Here’s why (Commonwealth Of Australia Constitution Act 1.3.40):

Questions arising in the House of Representatives shall be determined by a majority of votes other than that of the Speaker. The Speaker shall not vote unless the numbers are equal, and then he shall have a casting vote.

The only situation in which it is permissible for the speaker’s casting vote to have an effect is that where an even number of members’ votes are split exactly in half. For the sake of argument, assume a situation in which one member is absent and where the speaker supports the motion in question. The vote (i.e. excluding the speaker) is 74-for/74-against, so the speaker gets a casting vote and the motion passes. Oakeshott’s proposal would require one of the opponents of the motion abstain, leaving a result of 74-for/73-against, causing the motion to pass without the speaker having to cast his vote. So far, the arrangement achieves the same outcome as the arrangement required by the constitution.

To understand the problem with Oakeshott’s proposal, consider the situation where – for the same motion – everyone except the speaker votes and the result is 74-for/75-against. In this case, the constitution is clear, the speaker shall not vote and the motion will fail. Oakeshott’s proposal would again require one of the opponents of the motion abstain, leaving a result of 74-for/74-against, causing the numbers to be equal and the speaker’s casting vote to be considered, in this case causing the motion to pass, a result contrary to that required by the constitution.

The language is simple, the contradiction is obvious.
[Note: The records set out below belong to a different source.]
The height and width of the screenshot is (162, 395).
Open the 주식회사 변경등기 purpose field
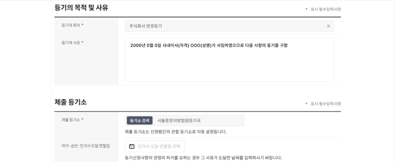tap(229, 26)
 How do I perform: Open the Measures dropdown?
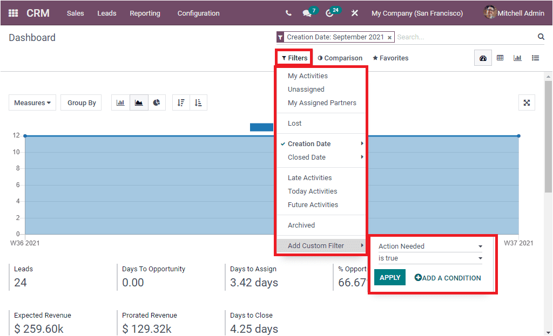point(32,102)
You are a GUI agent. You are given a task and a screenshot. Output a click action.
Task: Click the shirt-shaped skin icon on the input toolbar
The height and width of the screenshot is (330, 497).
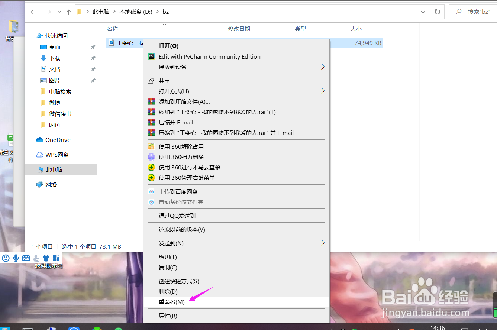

Any act of Parliament which passed because of Oakeshott’s “extra” vote would risk immediate collapse on first contact with the High Court, which would rightly expose the party whose member’s abstention enabled this to work to a voter backlash.

I am astonished that Oakeshott’s lawyers didn’t point this out to him as soon as he suggested it, or worse, that he suggested a legal arrangement without consulting a competent lawyer (echoes of One Nation’s disastrous tax policy).